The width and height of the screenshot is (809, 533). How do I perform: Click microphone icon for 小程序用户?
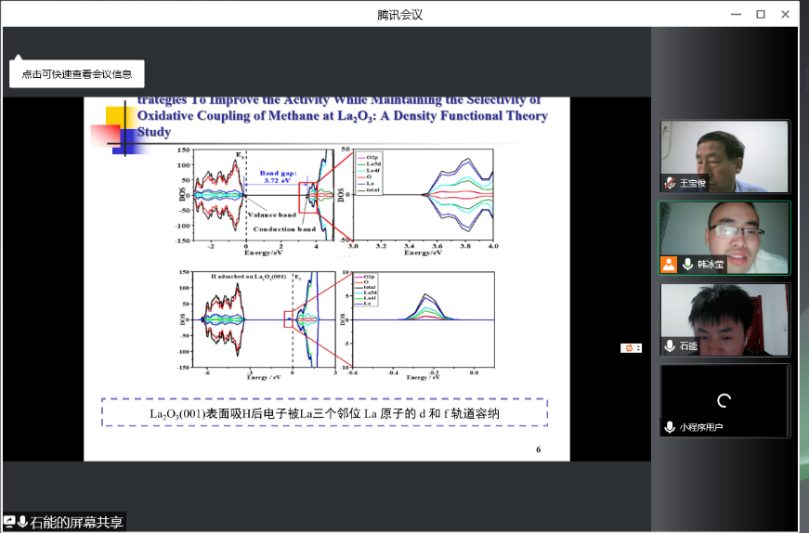pyautogui.click(x=669, y=427)
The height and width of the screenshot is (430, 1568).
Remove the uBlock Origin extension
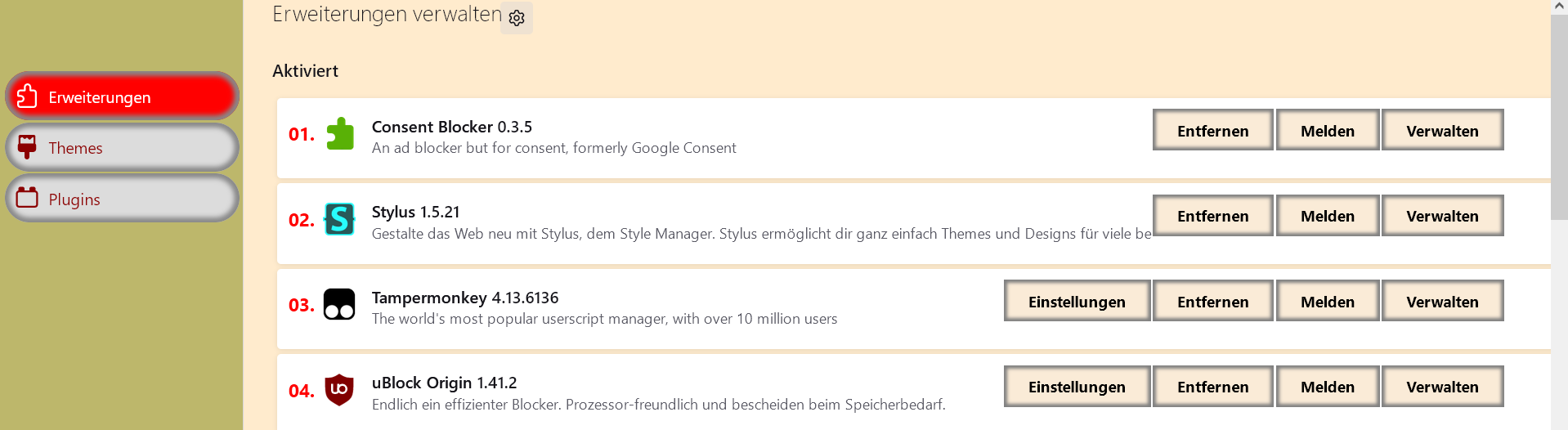1212,387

====

EXERCISE INSTRUCTIONS:
Please convert the lines of the items, from the line containing "The height and" through the end of the items, both ends included, into a Markdown table with the columns Row and Line, skipping blank lines and leaving the pictures out of the answer.

WRITTEN RESPONSE:
| Row | Line |
|---|---|
| 1 | The height and width of the screenshot is (430, 1568). |
| 2 | Remove the uBlock Origin extension |
| 3 | 1212,387 |